* _WORK TASK_
Below are entries with pictures in them. Output exactly the lines starting at the line with "This screenshot has" and ending at the line with "Select the GENERAL section header", both included, but not the pictures.

* _EXCERPTED RECORDS_

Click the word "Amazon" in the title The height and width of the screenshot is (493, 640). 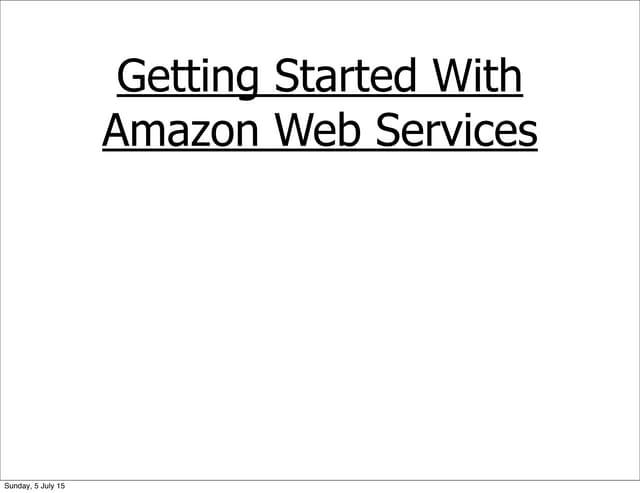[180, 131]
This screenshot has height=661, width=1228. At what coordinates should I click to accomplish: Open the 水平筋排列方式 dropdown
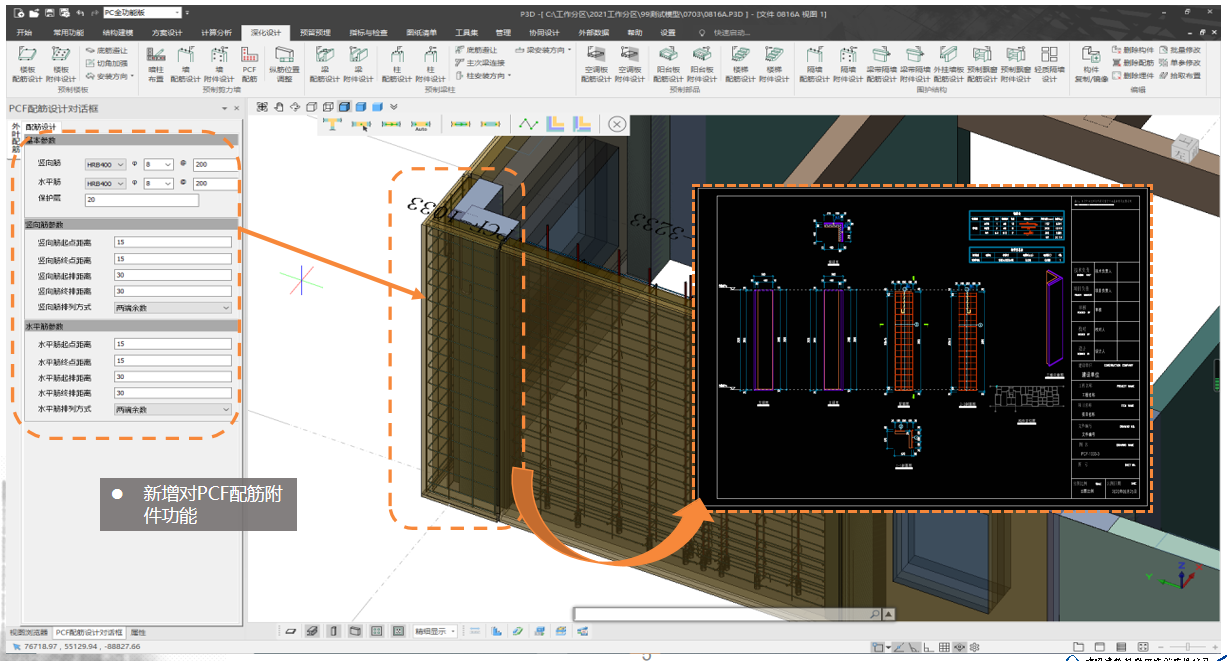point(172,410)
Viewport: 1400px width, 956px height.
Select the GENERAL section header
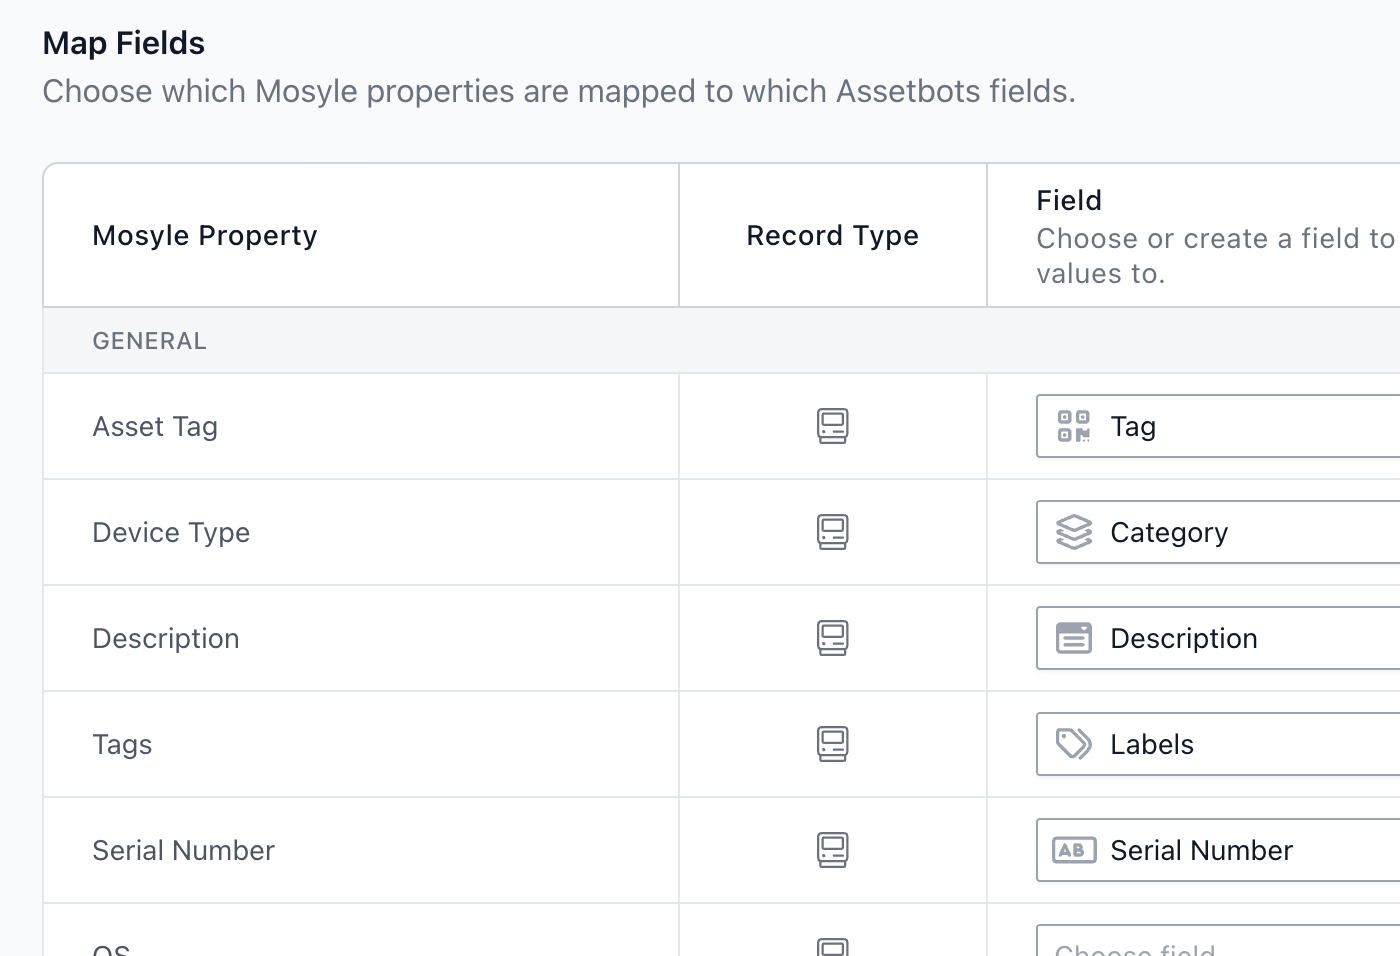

--

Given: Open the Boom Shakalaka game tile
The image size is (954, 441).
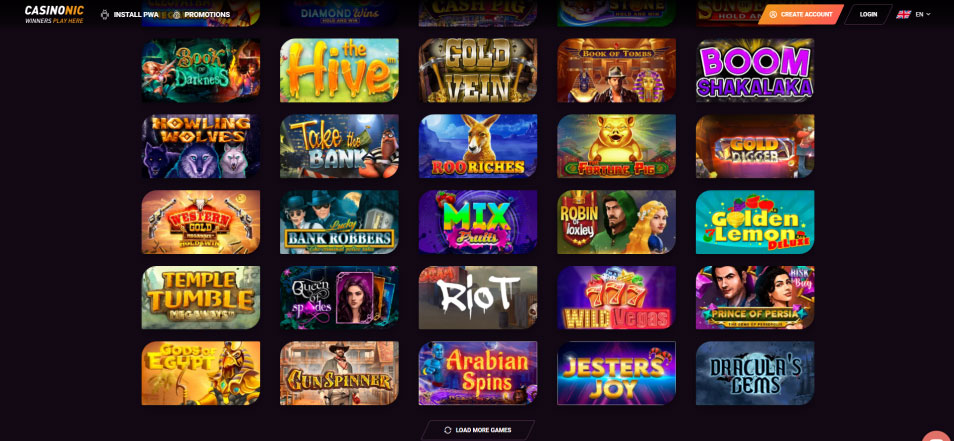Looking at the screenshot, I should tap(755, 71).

==

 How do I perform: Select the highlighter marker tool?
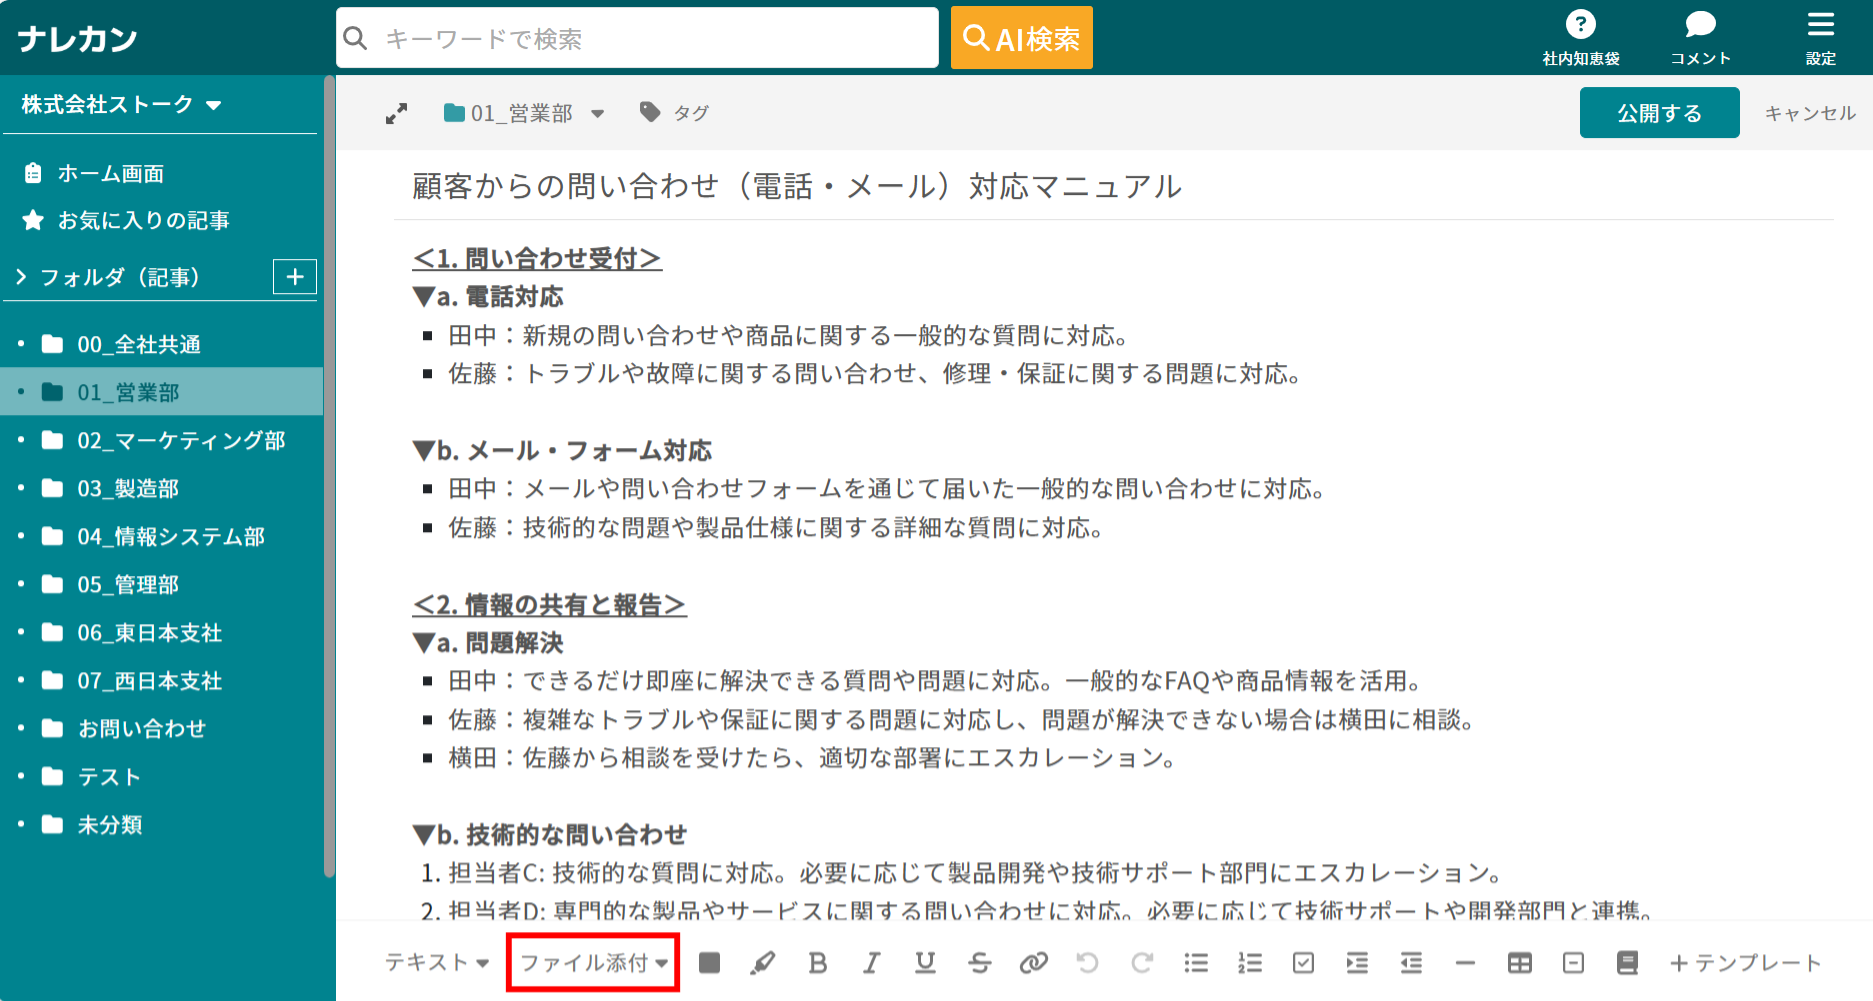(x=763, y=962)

* _RESPONSE_
This screenshot has height=661, width=1228. At what coordinates should I click to accomplish: Open the 水平筋排列方式 dropdown
point(172,410)
Viewport: 1400px width, 956px height.
Select the GENERAL section header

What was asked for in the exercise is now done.